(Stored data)
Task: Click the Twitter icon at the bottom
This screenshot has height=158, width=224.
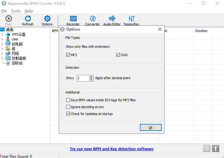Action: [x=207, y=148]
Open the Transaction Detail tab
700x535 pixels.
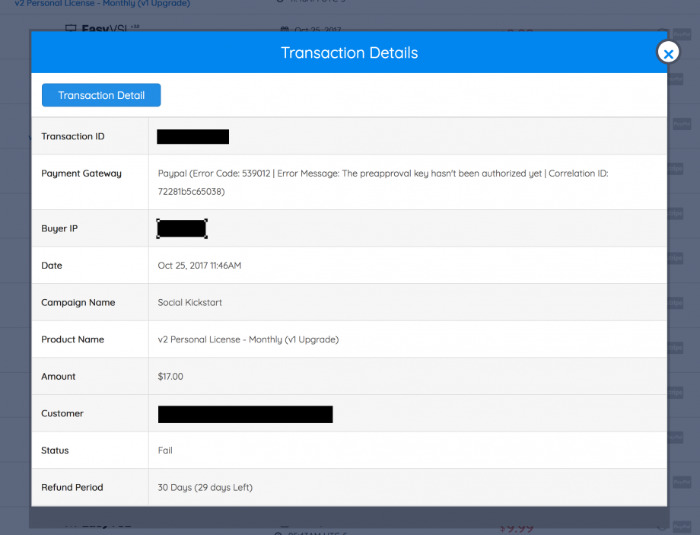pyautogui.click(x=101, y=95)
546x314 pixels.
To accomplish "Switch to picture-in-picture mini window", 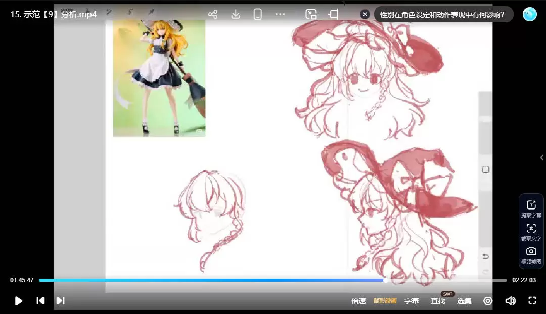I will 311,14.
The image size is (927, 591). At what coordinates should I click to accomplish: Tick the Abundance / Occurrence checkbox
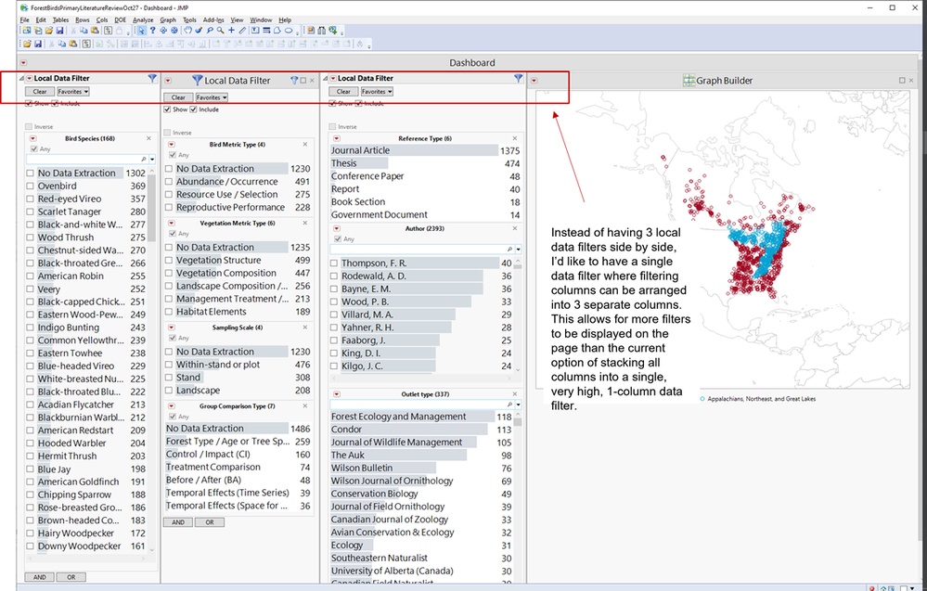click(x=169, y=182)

WHAT IS BEING ASKED →
Both ends included, copy the lines from the one holding "The image size" to the last line of the entries exactly, with all pictures left out.

REPLY →
The image size is (927, 591). At what coordinates should I click to accomplish: Tick the Abundance / Occurrence checkbox
click(x=169, y=182)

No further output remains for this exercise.